Acute separate and combined effects of cannabinoid and nicotinic receptor agonists on MMN-indexed auditory deviance detection in healthy humans
Researchers have attempted to elucidate the relationship between nicotine and cannabis revealing a possible benefit for sensory and cognitive processes. A cannabinoid receptor 1 (CB1) agonist, nabilone, and nicotine were compared against each other and combined and compared with a placebo, resulting in the region and deviant-dependent effects. Temporal regions of the brain were not affected by coadministration of nabilone and nicotine, while frontal regions showed improved cognitive function. Future research should continue to develop therapies that combine CB1 agonists while minimizing the need for nicotine in order to develop therapies for the dysregulation of sensory and cognitive processes.

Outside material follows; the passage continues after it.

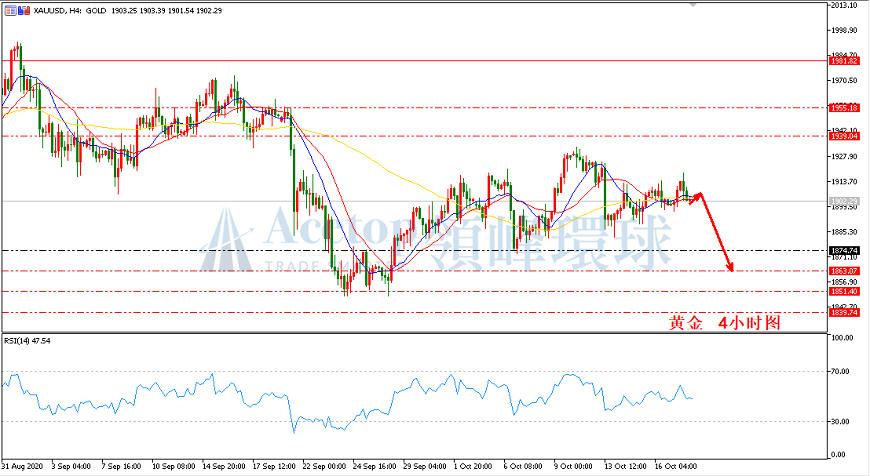Select the black 1874.74 price label
This screenshot has width=870, height=476.
(844, 251)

So little is still understood about the interactions of the endocannabinoid system, nicotinic receptors, and the opioid system. If the mechanisms underlying these various systems were well understood perhaps novel therapies could be developed to aid in the treatment of substance abuse disorders. Cannabis poses much less risk for addiction than opioids or nicotine as cannabis does not enact upon the reward system. Cannabis holds promise to lessen the troubles associated with the opioid academic by treating current addicts and preventing future addiction by serving as an adjunct therapy. Further research is needed to validate these hypotheses, but the current data provides hope for more ethical treatment methods.